**PEDIDO**
Traduza para inglês a seguinte frase do texto sobre a ribeira de Aljezur: «Em acórdão de 1 de Julho de 2022, o Tribunal Administrativo e Fiscal de Loulé decidiu a favor dos cidadãos atentos de Aljezur que, em Dezembro de 2021, assumiram uma postura preventiva contra o Projecto de Valorização e Requalificação da Ribeira de Aljezur.»

**TEXTO PARA LER**
Em acórdão de 1 de Julho de 2022, o Tribunal Administrativo e Fiscal de Loulé decidiu a favor dos cidadãos atentos de Aljezur que, em Dezembro de 2021, assumiram uma postura preventiva contra o Projecto de Valorização e Requalificação da Ribeira de Aljezur.
Este projecto contempla uma proposta de intervenção numa área que se encontra integrada no Parque Natural do Sudoeste Alentejano e Costa Vicentina (PNSACV)(1), em território que, dada a sua grande importância para a conservação da natureza e biodiversidade, foi incluído na Lista Nacional de Sítios(2), e posteriormente reconhecido como Sítio de Importância Comunitária da região biogeográfica mediterrânica(3), contando com a presença de vários habitats naturais prioritários/espécies prioritárias na acepção do artigo 1.º da Directiva Habitats(4).
Relembramos que a Arriba - Associação de Defesa da Costa Vicentina, juntou-se à população na luta contra a utilização do Glifosato, iniciando uma onda de contestação que terminou numa acção (providência cautelar) no Tribunal Administrativo e Fiscal de Loulé.
Depois de alguns meses de julgamento, o tribunal deliberou:
Ponto 1 – o reconhecimento de que o projecto em causa estava sujeito a um procedimento prévio de avaliação de incidências ambientais(5) que nunca foi feito.
No caso concreto o projecto, como se nos afigura, não está directamente relacionado com a gestão do sítio em causa. O que nos remete para o artigo 6º, nº3 da Directiva Habitats: «Os planos ou projectos não directamente relacionados com a gestão do sítio e não necessários para essa gestão, mas suscetíveis de afectar esse sítio de forma significativa, individualmente ou em conjugação com outros planos e projectos, serão objecto de uma avaliação adequada das suas incidências sobre o sítio no que se refere aos objetivos de conservação do mesmo. Tendo em conta as conclusões da avaliação das incidências sobre o sítio e sem prejuízo do disposto no n.º 4, as autoridades nacionais competentes só autorizarão esses planos ou projectos depois de se terem assegurado de que não afetarão a integridade do sítio em causa e de terem auscultado, se necessário, a opinião pública.»(6)
O tribunal vai ainda mais longe ao indicar que este projecto deveria ter sido submetido a uma apreciação prévia (ou verificação preliminar) feita pela APA (Agência Portuguesa do Ambiente), com vista à avaliação da necessidade de sujeição a AIA, nos termos do n.º 6 do artigo 3.º do RJAIA(7) e considerando o parecer emitido pelo ICNF quando auscultado sobre este projecto. Assim, havendo um pedido de parecer ao ICNF (Instituto da Conservação da Natureza e das Florestas) este deveria ter contido uma análise de incidências ambientais|(8)

**LINHAS DE DADOS**
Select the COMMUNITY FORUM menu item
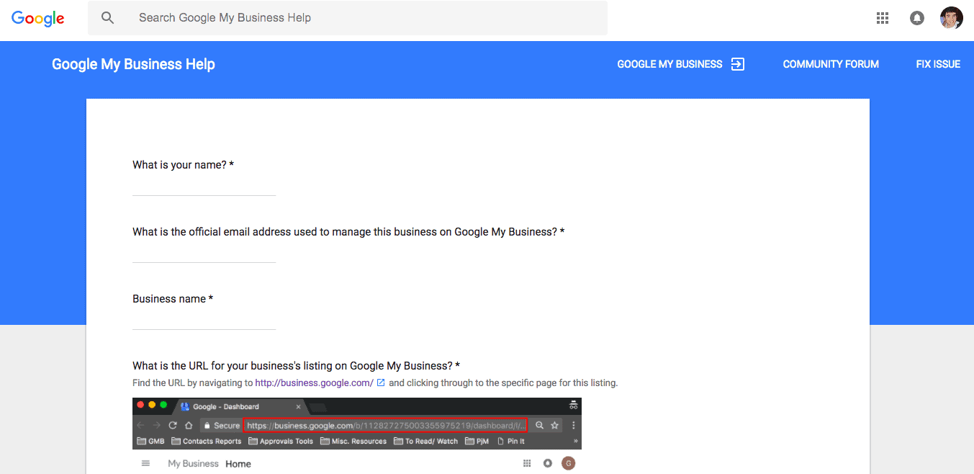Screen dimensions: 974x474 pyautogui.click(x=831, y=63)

...

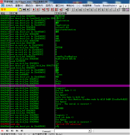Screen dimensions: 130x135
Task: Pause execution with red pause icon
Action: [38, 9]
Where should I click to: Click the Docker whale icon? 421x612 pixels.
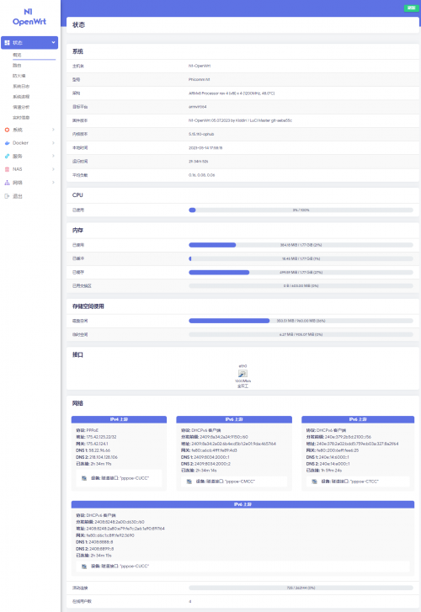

**SOLUÇÃO**
In a ruling of July 1, 2022, the Administrative and Tax Court of Loulé decided in favor of the watchful citizens of Aljezur who, in December 2021, took a preventive stance against the Aljezur Stream Enhancement and Requalification Project.